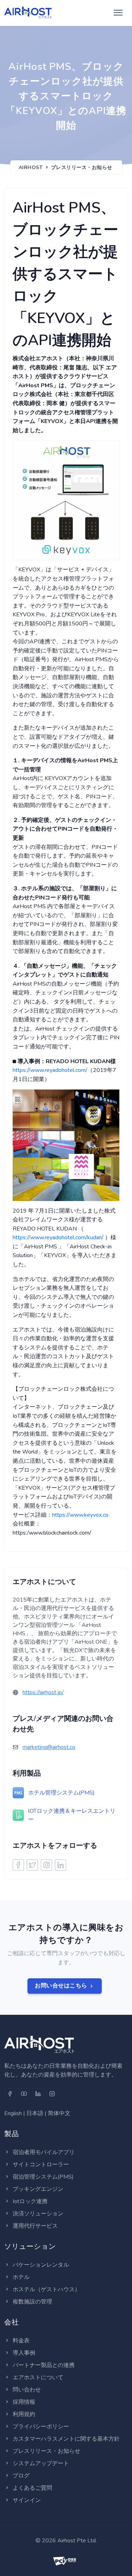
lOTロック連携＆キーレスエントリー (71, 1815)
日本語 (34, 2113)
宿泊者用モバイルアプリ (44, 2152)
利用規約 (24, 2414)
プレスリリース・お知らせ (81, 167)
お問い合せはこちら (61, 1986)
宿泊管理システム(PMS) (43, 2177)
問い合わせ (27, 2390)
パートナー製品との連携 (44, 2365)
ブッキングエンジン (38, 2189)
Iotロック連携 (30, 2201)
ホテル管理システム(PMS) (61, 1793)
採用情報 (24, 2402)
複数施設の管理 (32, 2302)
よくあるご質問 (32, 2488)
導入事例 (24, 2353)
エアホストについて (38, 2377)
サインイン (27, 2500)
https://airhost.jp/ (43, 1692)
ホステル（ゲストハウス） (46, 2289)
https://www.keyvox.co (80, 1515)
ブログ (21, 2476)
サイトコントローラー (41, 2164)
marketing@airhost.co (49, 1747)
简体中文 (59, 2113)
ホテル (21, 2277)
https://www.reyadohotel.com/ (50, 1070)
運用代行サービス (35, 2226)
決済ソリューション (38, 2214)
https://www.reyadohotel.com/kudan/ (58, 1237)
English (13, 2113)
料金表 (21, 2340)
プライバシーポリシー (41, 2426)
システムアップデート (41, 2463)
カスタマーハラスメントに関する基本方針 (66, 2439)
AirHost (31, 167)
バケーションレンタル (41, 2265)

*What is being asked*:
Reproduce every one of the entries above verbatim, omitting the picture.

*Answer to this task*:
lOTロック連携＆キーレスエントリー (71, 1815)
日本語 (34, 2113)
宿泊者用モバイルアプリ (44, 2152)
利用規約 (24, 2414)
プレスリリース・お知らせ (81, 167)
お問い合せはこちら (61, 1986)
宿泊管理システム(PMS) (43, 2177)
問い合わせ (27, 2390)
パートナー製品との連携 (44, 2365)
ブッキングエンジン (38, 2189)
Iotロック連携 (30, 2201)
ホテル管理システム(PMS) (61, 1793)
採用情報 (24, 2402)
複数施設の管理 (32, 2302)
よくあるご質問 (32, 2488)
導入事例 (24, 2353)
エアホストについて (38, 2377)
サインイン (27, 2500)
https://airhost.jp/ (43, 1692)
ホステル（ゲストハウス） (46, 2289)
https://www.keyvox.co (80, 1515)
ブログ (21, 2476)
サイトコントローラー (41, 2164)
marketing@airhost.co (49, 1747)
简体中文 (59, 2113)
ホテル (21, 2277)
https://www.reyadohotel.com/ (50, 1070)
運用代行サービス (35, 2226)
決済ソリューション (38, 2214)
https://www.reyadohotel.com/kudan/ (58, 1237)
English (13, 2113)
料金表 (21, 2340)
プライバシーポリシー (41, 2426)
システムアップデート (41, 2463)
カスタマーハラスメントに関する基本方針 (66, 2439)
AirHost (31, 167)
バケーションレンタル (41, 2265)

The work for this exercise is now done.